Data entries
'''

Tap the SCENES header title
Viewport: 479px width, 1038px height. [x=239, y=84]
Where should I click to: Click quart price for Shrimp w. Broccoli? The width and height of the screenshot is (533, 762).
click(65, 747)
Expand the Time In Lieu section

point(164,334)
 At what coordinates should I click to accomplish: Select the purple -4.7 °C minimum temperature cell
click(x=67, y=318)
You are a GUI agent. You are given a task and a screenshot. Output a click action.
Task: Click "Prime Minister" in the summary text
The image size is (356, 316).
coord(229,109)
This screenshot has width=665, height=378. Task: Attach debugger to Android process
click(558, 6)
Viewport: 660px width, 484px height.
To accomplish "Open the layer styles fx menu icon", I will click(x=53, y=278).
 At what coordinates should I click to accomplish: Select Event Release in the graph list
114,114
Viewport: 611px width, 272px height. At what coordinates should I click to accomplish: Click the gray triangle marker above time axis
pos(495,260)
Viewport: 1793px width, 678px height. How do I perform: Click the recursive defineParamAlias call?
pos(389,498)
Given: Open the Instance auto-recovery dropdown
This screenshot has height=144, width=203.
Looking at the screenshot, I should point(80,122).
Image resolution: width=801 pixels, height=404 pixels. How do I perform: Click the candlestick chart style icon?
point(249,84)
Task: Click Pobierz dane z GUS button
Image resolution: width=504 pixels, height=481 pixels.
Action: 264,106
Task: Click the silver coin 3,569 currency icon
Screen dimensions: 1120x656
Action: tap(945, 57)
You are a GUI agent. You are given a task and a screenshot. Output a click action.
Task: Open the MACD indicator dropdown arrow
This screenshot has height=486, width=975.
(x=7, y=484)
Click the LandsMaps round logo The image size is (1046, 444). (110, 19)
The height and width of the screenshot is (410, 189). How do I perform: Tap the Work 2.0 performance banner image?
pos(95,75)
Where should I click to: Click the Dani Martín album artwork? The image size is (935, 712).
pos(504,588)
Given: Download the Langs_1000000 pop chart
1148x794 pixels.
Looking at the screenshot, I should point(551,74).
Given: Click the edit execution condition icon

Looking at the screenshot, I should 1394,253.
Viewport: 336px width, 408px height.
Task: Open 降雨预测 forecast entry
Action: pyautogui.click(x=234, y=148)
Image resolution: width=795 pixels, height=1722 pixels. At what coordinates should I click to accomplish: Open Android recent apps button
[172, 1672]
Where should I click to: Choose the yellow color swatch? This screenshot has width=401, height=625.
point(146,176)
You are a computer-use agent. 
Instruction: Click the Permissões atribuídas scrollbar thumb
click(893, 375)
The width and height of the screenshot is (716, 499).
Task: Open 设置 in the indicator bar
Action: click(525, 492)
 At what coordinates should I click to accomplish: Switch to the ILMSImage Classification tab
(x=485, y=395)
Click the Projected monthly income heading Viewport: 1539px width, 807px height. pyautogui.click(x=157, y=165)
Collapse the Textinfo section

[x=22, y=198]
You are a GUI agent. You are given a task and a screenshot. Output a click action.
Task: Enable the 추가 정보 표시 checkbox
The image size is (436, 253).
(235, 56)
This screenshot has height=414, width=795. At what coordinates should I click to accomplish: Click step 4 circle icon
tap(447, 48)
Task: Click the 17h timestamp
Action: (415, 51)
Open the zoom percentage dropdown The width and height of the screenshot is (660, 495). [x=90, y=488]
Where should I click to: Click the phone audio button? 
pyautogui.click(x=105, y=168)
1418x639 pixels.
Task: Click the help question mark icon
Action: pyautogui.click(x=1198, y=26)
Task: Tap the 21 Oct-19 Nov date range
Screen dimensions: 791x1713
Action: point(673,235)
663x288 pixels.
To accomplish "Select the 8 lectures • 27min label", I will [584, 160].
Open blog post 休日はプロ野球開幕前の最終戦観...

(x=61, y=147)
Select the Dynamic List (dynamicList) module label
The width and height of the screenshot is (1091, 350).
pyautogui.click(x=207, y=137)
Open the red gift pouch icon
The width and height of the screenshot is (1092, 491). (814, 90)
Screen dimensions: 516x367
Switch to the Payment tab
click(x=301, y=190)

'''

Your goal.
Find the lines above that contain the word "dropdown" and collect them.

Task solution.
Given: Open the Instance auto-recovery dropdown
Task: Open the MACD indicator dropdown arrow
Open the zoom percentage dropdown The width and height of the screenshot is (660, 495). [x=90, y=488]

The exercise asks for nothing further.